Top of TEXT PASSAGE
- Who is she?
Hagar is an Egyptian servant of Sarai (later Sarah) who becomes pregnant by Abram when Sarai tries to “help” God’s promise along. She’s a woman with almost no power, caught in the blast radius of someone else’s unbelief and sin.
- Where is she in Scripture?
Old Testament – Genesis 16 and 21.
- Key Scriptures / moments
3.1 Genesis 16:1–6 – Sarai gives Hagar to Abram; Hagar conceives; tension erupts and Sarai treats her harshly, so Hagar flees.
3.2 Genesis 16:7–13 – God meets her in the fleeing. The angel of the LORD finds her by a spring in the wilderness, on the road to Shur, and that spring is named Beer-lahai-roi, “the well of the Living One who sees me,” located between Kadesh and Bered. He speaks promise over her and Ishmael, and she names God El Roi – “the God who sees me.”
3.3 Genesis 16:15–16 – Hagar bears Abram a son, Ishmael (“God hears”).
3.4 Genesis 21:8–21 – Sent away again after Isaac’s birth, Hagar ends up in the wilderness with no water, unable to watch her son die. God hears the boy’s cry, calls to Hagar from heaven, reaffirms His promise, and opens her eyes to a well.
- What do we learn from her story?
4.1 God meets her in the act of running, not after she’s “fixed” everything.
4.2 He sees and hears the one who’s been used, mistreated, and pushed out.
4.3 You can be wounded by God’s people and still be tenderly pursued by God Himself.
Bottom of TEXT PASSAGE
Top of DATA BELOW
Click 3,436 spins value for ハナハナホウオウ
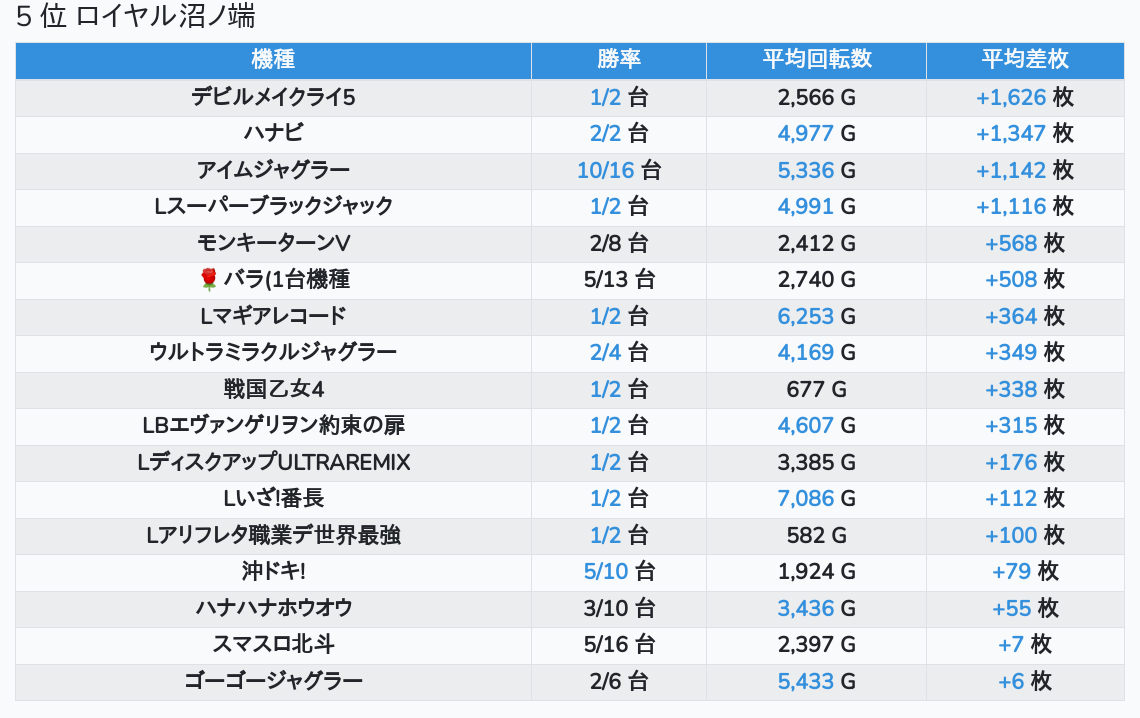This screenshot has width=1140, height=718. click(806, 608)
Bottom of DATA BELOW
> _PROMPT A_:
Translate this sentence from the Hagar passage into Spanish: "He sees and hears the one who's been used, mistreated, and pushed out."
> _PROMPT B_:
According to the Hagar passage, why does Hagar flee in Genesis 16:1–6?
> _PROMPT C_:
Copy down the part of the Hagar passage that begins with the words "Hagar is an" and ends with "so Hagar flees.".
The listing has no connection to the Hagar passage.

> _EXPECTED OUTPUT A_:
Él ve y oye a quien ha sido usada, maltratada y echada fuera.

> _EXPECTED OUTPUT B_:
After Hagar conceives, tension erupts and Sarai treats her harshly. So Hagar flees.

> _EXPECTED OUTPUT C_:
Hagar is an Egyptian servant of Sarai (later Sarah) who becomes pregnant by Abram when Sarai tries to “help” God’s promise along. She’s a woman with almost no power, caught in the blast radius of someone else’s unbelief and sin.
- Where is she in Scripture?
Old Testament – Genesis 16 and 21.
- Key Scriptures / moments
3.1 Genesis 16:1–6 – Sarai gives Hagar to Abram; Hagar conceives; tension erupts and Sarai treats her harshly, so Hagar flees.